この場合は、「対戦する」「戦う」という言葉を使っても意味が通じるのでOKです。
上記の例のように、口語でOKでも文語ではNGという言葉があるのです。
話し言葉から書き言葉への書き換え例
話し言葉として受け入れられている言葉でも、書き言葉としてふさわしくないものがあります。
たとえば、先ほどの例で記述した「なります」「やる」は、話し言葉として一般的なので、つい書き言葉でも使いがちです。

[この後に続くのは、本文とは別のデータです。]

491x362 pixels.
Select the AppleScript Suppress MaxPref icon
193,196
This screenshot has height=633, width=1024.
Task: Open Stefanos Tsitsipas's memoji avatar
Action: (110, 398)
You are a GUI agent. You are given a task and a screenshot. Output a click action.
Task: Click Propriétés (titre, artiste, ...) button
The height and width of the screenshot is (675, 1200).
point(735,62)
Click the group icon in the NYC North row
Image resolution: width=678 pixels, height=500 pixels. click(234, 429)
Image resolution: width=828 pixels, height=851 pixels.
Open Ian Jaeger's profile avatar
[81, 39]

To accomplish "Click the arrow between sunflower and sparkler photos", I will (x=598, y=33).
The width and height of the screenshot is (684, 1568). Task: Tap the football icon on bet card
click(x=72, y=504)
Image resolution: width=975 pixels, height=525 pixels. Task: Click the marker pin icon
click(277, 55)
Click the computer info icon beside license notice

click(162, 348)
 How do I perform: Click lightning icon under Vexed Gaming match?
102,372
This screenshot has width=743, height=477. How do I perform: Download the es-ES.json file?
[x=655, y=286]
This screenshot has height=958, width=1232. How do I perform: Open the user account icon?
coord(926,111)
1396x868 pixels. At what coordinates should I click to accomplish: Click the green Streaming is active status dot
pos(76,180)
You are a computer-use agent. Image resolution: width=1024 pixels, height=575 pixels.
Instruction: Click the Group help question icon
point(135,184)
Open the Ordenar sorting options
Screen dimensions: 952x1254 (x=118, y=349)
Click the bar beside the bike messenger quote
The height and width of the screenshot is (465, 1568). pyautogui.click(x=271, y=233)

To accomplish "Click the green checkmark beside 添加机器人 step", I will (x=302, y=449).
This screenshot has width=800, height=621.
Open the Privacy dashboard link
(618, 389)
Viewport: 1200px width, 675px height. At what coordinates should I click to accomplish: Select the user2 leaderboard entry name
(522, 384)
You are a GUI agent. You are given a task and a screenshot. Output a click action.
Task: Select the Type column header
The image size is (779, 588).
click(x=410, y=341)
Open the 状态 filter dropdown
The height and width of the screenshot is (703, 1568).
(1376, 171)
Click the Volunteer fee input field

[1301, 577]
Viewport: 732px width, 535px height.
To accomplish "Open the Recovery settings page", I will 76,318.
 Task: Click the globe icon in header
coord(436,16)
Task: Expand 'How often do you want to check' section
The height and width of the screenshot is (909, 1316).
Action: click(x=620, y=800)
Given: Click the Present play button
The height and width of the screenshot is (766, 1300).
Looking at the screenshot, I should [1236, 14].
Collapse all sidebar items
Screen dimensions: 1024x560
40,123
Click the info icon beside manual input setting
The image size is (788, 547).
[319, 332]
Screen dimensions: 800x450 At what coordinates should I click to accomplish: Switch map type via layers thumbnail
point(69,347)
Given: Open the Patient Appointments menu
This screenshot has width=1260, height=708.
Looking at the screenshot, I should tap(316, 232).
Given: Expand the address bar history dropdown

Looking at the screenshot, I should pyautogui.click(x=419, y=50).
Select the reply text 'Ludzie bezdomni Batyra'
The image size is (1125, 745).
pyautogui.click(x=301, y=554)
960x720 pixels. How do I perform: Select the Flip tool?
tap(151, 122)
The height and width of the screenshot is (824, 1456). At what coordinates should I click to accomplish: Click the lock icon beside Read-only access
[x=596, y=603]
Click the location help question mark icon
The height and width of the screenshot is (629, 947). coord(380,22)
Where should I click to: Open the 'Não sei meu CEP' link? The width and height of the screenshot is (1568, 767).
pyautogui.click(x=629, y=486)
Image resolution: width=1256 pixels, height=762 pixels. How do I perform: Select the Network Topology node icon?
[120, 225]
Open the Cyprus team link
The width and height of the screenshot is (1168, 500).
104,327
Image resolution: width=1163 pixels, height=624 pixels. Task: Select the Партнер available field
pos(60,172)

下記にはそのような間違いをしがちな言葉の例を記載しています。
「いく」:どう変化していくか調査します。(話し言葉) → どう変化するか調査します。(書き言葉)
「くる」:機能が向上してきている。 → 機能が向上している。
「なので」:実態はわからない。なので、実際に調べた。 → 実態はわからない。だから、実際に調べた。
「はまる」:インドの魅力を知れば知るほどはまる。 → インドは知れば知るほど魅力的だ。
「真逆」:私と彼の性格は真逆です。 → 私と彼の性格は正反対です。
「子」:弊社の子は、みんなスマートフォンを持っています。 → 弊社の女性はみんなスマートフォンを持っています。
「みたい」;この曲は若い人に好かれるみたいだ。 → この曲は若い人に好かれるようだ。
「すごい」:参加者の評価はすごい高かった。 → 参加者の評価は非常に高かった。
「なんて」:これが1000円なんて驚いた。 → これが1000円とは驚いた
「~的」:弊社的にはよいデザインだと考えます。。 → 弊社としてはよいデザインだと考えます。